Tobia, va bene il congedo e l'addio all'atletica. Ma si è concesso una seconda vita sportiva, tornando al suo primo amore.

«Il rugby, che avevo praticato dai 7 ai 14 anni».

Suo nonno, Silvio Bocchi, è stato una colonna della Rugby Parma. A lui è intitolato anche il Museo del club. Cosa prova ad indossare quella maglia?

«Un misto di orgoglio ed emozione. Pensi che fin dal primo giorno in cui avevo iniziato a dedicarmi all'atletica, in un angolo del mio cervello c'era sempre una vocina che diceva che prima o poi sarei tornato alla palla ovale… Grazie a Rocco Trasatti e a Damiano Mazza, che mi hanno dato grande supporto, qualche mese fa ho ripreso ad allenarmi con la squadra Cadetta della Rugby Parma, in serie C».

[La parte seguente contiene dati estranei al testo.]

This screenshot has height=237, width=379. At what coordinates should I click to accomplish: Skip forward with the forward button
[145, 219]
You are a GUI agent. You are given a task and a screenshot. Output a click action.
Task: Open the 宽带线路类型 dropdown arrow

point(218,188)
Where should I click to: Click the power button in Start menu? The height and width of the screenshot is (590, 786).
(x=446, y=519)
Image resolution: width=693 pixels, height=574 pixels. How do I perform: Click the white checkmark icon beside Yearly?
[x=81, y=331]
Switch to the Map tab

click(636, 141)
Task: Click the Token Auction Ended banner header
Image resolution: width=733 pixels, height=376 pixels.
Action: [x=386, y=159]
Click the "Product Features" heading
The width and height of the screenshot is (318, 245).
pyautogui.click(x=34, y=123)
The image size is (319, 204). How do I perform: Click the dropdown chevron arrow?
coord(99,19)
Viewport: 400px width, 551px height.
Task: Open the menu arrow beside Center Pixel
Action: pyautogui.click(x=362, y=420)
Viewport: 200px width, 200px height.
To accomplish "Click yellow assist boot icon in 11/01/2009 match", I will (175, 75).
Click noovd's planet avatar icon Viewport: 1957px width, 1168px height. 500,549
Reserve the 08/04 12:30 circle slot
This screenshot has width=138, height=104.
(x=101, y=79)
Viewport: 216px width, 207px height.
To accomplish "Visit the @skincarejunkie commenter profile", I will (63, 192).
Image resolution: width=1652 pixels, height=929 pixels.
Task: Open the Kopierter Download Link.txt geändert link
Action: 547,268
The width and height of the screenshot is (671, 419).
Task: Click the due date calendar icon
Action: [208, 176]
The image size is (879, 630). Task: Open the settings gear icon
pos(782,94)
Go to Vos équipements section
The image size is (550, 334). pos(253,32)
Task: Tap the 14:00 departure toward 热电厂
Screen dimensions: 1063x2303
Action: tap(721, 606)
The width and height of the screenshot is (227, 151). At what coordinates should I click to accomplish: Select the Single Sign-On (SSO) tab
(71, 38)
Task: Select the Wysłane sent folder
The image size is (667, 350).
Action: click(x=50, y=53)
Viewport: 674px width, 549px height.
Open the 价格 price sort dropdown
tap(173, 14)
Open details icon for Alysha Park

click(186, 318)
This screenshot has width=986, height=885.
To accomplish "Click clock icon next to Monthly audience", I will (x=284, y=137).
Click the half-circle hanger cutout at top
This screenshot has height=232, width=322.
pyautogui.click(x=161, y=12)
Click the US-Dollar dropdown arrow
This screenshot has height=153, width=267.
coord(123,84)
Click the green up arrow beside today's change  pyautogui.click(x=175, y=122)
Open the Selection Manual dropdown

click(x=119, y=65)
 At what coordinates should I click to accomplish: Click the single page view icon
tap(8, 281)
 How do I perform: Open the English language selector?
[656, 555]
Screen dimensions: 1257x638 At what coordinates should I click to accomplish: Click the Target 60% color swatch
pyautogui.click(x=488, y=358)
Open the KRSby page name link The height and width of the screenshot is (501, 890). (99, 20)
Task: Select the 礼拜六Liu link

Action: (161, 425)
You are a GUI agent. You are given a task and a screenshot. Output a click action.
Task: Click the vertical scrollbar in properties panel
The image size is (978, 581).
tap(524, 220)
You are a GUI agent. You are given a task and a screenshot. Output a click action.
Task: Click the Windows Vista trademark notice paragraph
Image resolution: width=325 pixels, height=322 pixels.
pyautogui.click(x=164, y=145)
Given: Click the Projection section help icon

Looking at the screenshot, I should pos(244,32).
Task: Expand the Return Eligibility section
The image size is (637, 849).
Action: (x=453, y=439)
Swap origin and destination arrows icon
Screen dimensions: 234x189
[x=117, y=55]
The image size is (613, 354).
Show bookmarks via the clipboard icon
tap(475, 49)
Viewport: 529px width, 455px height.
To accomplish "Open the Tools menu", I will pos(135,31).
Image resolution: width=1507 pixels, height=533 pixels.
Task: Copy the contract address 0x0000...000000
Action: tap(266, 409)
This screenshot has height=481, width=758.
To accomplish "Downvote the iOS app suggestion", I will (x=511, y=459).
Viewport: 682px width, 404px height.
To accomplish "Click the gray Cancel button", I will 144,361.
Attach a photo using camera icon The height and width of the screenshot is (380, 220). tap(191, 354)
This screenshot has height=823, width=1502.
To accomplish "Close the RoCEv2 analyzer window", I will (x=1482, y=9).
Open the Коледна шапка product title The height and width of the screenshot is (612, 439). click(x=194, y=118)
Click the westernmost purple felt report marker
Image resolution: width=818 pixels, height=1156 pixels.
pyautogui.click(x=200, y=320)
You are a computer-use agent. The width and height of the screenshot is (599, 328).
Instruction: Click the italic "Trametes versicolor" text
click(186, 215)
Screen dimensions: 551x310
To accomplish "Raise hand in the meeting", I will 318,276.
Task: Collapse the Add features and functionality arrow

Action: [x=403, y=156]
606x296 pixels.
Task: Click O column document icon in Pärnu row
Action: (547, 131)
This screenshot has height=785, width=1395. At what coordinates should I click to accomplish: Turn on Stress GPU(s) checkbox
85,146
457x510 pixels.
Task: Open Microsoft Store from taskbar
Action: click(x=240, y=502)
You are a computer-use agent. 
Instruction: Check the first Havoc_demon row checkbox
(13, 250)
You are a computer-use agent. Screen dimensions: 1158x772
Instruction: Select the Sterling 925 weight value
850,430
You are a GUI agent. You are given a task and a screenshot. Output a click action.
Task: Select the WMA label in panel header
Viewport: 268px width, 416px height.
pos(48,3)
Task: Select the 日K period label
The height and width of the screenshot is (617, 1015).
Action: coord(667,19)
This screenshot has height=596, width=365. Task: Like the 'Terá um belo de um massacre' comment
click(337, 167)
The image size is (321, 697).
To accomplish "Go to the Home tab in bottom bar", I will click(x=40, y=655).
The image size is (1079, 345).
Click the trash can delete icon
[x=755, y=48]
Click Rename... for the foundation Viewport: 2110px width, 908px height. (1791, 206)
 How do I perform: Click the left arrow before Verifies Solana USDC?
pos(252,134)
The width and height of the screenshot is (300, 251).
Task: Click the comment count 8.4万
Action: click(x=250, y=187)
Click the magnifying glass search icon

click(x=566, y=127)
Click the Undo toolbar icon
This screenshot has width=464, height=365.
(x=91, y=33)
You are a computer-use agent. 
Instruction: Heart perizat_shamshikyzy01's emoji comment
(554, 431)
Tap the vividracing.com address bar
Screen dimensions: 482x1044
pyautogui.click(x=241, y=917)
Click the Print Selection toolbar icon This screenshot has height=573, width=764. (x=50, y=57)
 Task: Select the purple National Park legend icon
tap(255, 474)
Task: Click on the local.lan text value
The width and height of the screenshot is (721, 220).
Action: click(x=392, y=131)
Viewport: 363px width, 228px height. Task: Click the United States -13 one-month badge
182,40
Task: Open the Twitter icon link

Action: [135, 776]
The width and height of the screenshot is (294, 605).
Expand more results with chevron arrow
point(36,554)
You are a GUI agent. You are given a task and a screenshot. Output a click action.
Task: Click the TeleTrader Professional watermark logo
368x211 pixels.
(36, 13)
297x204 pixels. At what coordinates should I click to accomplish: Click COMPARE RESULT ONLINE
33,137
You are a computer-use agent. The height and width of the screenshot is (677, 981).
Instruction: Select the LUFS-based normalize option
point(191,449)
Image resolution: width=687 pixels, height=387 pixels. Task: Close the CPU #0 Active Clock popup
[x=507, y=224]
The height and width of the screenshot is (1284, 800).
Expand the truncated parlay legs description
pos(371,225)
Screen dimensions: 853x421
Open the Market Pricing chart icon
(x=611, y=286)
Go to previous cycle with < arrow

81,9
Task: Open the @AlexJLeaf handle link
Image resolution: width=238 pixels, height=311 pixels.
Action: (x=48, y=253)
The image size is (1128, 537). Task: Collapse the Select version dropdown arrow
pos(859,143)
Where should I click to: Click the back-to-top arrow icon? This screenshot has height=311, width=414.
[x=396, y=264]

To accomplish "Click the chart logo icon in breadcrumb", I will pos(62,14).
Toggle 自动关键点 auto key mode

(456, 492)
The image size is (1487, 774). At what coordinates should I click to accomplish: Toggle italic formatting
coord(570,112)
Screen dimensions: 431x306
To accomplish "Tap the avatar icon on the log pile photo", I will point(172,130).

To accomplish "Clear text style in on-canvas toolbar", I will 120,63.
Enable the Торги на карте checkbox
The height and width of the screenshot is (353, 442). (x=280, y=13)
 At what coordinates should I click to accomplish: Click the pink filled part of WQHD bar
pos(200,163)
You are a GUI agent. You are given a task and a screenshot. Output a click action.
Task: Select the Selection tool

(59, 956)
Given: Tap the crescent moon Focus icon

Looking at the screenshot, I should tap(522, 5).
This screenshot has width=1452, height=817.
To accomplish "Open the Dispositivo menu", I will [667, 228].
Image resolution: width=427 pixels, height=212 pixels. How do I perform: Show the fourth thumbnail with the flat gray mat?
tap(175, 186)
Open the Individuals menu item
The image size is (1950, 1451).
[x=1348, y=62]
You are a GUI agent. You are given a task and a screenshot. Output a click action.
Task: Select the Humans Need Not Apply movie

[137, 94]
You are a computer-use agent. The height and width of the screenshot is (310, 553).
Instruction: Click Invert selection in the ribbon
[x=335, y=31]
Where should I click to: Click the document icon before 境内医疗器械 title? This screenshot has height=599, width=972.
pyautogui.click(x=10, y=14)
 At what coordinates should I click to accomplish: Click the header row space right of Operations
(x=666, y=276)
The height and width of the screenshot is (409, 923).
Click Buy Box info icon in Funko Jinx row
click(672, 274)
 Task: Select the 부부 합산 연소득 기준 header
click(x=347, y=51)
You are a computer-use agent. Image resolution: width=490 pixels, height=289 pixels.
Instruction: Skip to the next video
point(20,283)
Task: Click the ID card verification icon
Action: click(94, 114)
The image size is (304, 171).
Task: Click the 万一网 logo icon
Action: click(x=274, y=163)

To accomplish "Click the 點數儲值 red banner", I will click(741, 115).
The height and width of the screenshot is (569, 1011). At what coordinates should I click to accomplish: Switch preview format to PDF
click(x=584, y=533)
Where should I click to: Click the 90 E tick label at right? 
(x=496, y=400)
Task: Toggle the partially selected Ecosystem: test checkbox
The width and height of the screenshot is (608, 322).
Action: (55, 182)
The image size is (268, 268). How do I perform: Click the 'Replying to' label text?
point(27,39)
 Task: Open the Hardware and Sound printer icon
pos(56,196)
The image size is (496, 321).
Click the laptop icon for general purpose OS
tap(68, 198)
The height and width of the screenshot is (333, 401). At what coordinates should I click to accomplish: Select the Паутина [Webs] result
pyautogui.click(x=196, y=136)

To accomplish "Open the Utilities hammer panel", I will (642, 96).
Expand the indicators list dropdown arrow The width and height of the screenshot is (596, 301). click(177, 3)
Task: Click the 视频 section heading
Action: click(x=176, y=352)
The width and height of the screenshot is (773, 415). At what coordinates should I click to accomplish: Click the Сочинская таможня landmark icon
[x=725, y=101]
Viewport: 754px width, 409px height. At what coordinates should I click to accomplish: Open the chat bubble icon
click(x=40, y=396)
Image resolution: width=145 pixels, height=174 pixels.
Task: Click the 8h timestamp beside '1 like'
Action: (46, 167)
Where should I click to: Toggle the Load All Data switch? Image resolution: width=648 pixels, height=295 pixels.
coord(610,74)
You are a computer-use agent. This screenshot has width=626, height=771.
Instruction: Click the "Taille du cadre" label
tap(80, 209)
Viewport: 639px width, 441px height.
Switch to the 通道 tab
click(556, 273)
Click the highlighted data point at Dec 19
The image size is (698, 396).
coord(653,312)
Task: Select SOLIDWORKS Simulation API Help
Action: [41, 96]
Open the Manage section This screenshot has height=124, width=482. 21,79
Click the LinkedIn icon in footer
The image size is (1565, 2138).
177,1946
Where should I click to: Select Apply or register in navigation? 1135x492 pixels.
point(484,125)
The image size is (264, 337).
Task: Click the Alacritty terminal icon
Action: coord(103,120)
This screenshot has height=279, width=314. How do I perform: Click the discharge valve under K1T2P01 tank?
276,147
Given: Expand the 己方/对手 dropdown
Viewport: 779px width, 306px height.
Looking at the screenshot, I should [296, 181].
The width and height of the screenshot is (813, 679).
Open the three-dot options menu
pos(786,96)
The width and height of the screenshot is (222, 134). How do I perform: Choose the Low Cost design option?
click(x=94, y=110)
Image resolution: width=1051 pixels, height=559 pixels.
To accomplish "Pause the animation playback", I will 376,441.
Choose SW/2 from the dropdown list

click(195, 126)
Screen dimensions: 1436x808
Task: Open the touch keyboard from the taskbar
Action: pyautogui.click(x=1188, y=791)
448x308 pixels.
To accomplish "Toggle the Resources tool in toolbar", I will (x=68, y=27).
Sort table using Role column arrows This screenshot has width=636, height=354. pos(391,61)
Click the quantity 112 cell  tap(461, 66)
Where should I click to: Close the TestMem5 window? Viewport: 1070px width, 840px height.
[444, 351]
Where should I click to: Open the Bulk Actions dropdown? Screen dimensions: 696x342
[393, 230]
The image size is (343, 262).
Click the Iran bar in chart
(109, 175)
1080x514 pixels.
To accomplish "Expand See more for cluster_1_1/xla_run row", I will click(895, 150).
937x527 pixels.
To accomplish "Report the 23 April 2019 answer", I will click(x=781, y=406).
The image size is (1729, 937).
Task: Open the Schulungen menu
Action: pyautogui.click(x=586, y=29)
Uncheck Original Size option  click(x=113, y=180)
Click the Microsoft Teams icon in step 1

Ha fatto fatica a riadattarsi ad una disciplina così diversa dal salto triplo?

«Sul piano atletico per niente. Su quello tecnico, devo riprendere confidenza con quegli automatismi perduti: il movimento con la palla, l'intelligenza di gioco che ti porta a capire come stare in campo e in quali spazi muoversi. La corsa c'è. Col pallone in mano invece devo lavorare: serve tempo. Sto accumulando esperienza con la prima squadra: l'head coach Pippo Frati mi ha voluto più per la mia voglia di fare, di allenarmi, che per le effettive qualità. Sono infatti ancora lontanissimo dall'essere un buon giocatore. In prospettiva, magari, lo potrò diventare».

Da uno sport individuale ad uno di squadra: cambia il mondo.

«Cambia prima di tutto l'approccio: in questo contesto capisci come i tuoi compagni e la squadra vengano prima di te stesso. Una prospettiva nuova: nel salto triplo, al di là dell'allenatore e dello staff che mi seguivano, sapevo di poter contare solo su me stesso, anche in tutto ciò che precedeva l'appuntamento con la gara. Mi era ben chiaro, insomma, cosa volevo ottenere e dove arrivare. Nel rugby non hai alcun controllo sulla preparazione mentale e sulla voglia di vincere degli altri: su quello non esistono margini di manovra, non puoi incidere. Puoi fare gruppo, trasmettere agli altri la tua determinazione. La tua energia. E io, glielo garantisco, in corpo ne ho ancora molta».